Change-Id: I6b53bafbcf52b8d7eeaf57c383f11343609a92c3
diff --git a/BUILD.gn b/BUILD.gn
index 2c07206..c7e77c4 100644
--- a/BUILD.gn
+++ b/BUILD.gn
@@ -57,6 +57,7 @@
   ]
   deps = [
     ":binary_encoding",
+    ":json_std_string_writer",
     ":linux_dev_platform",
     "//testing:gtest_main",
     "//third_party/gtest:gmock",
diff --git a/encoding/binary_encoding.cc b/encoding/binary_encoding.cc
index 74619ee..24a9149 100644
--- a/encoding/binary_encoding.cc
+++ b/encoding/binary_encoding.cc
@@ -69,6 +69,10 @@
 static constexpr uint8_t kStopByte =
     EncodeInitialByte(MajorType::SIMPLE_VALUE, 31);
 
+// When parsing binary (CBOR), we limit recursion depth for objects and arrays
+// to this constant.
+static constexpr int kStackLimit = 1000;
+
 // Writes the bytes for |v| to |out|, starting with the most significant byte.

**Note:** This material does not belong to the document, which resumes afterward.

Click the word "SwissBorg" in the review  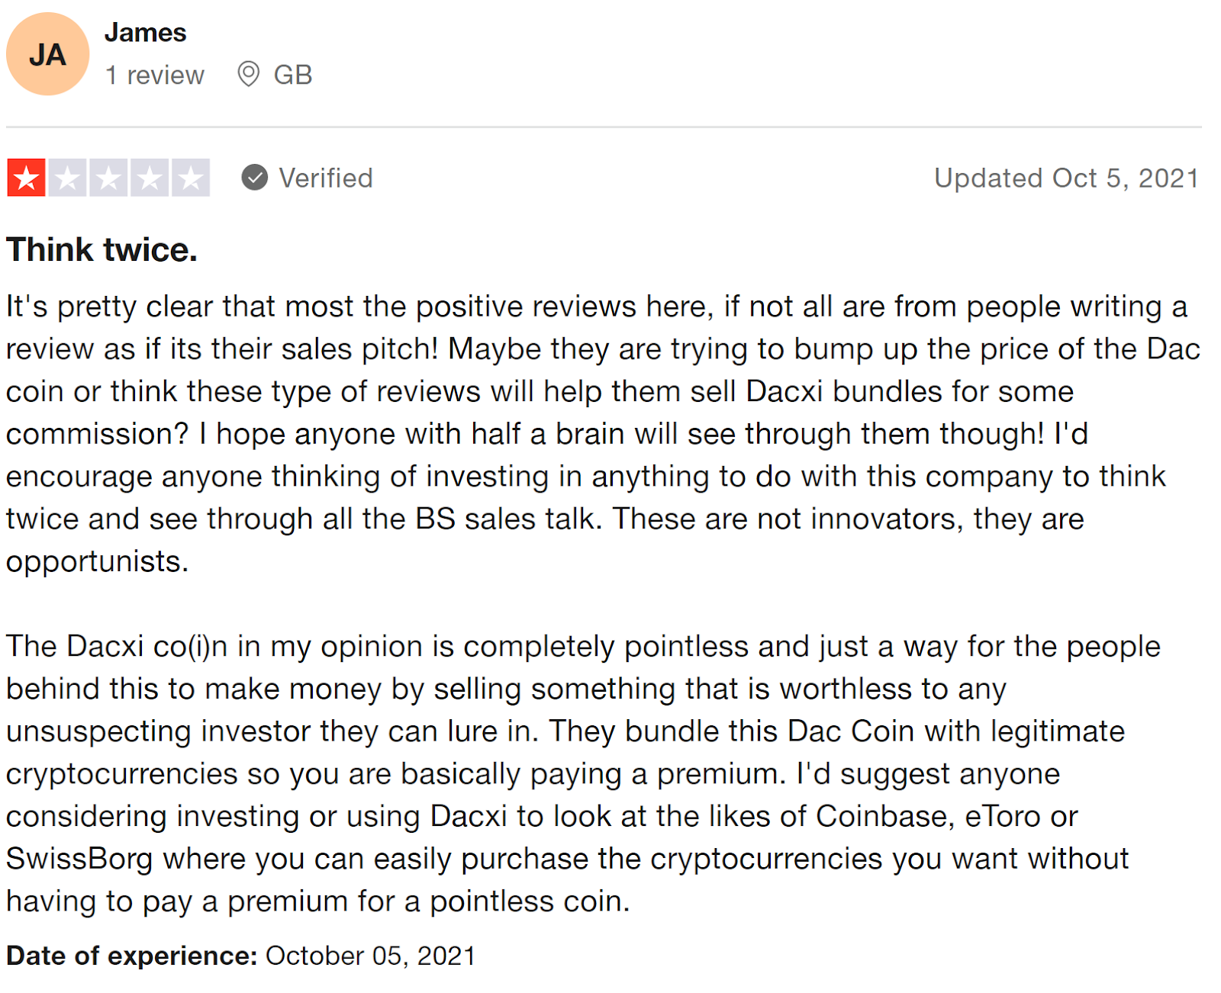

 // See also: https://commandcenter.blogspot.com/2012/04/byte-order-fallacy.html
 template <typename T>
@@ -227,6 +231,32 @@
     internal::EncodeNegative(value, out);
 }
 
+bool DecodeSigned(span<uint8_t>* bytes, int32_t* value) {
+  MajorType type;
+  span<uint8_t> internal_bytes = *bytes;
+  uint64_t encoded_value;
+  if (!ReadItemStart(&internal_bytes, &type, &encoded_value)) return false;
+  // It's unfortunate that we're rejecting perfectly fine CBOR encoded UNSIGNED
+  // / NEGATIVE values here if they're outside the range of int32_t. This is
+  // (for now) for compatibility with JSON, or more specifically with what our
+  // parser supports via JsonParserHandler::HandleInt.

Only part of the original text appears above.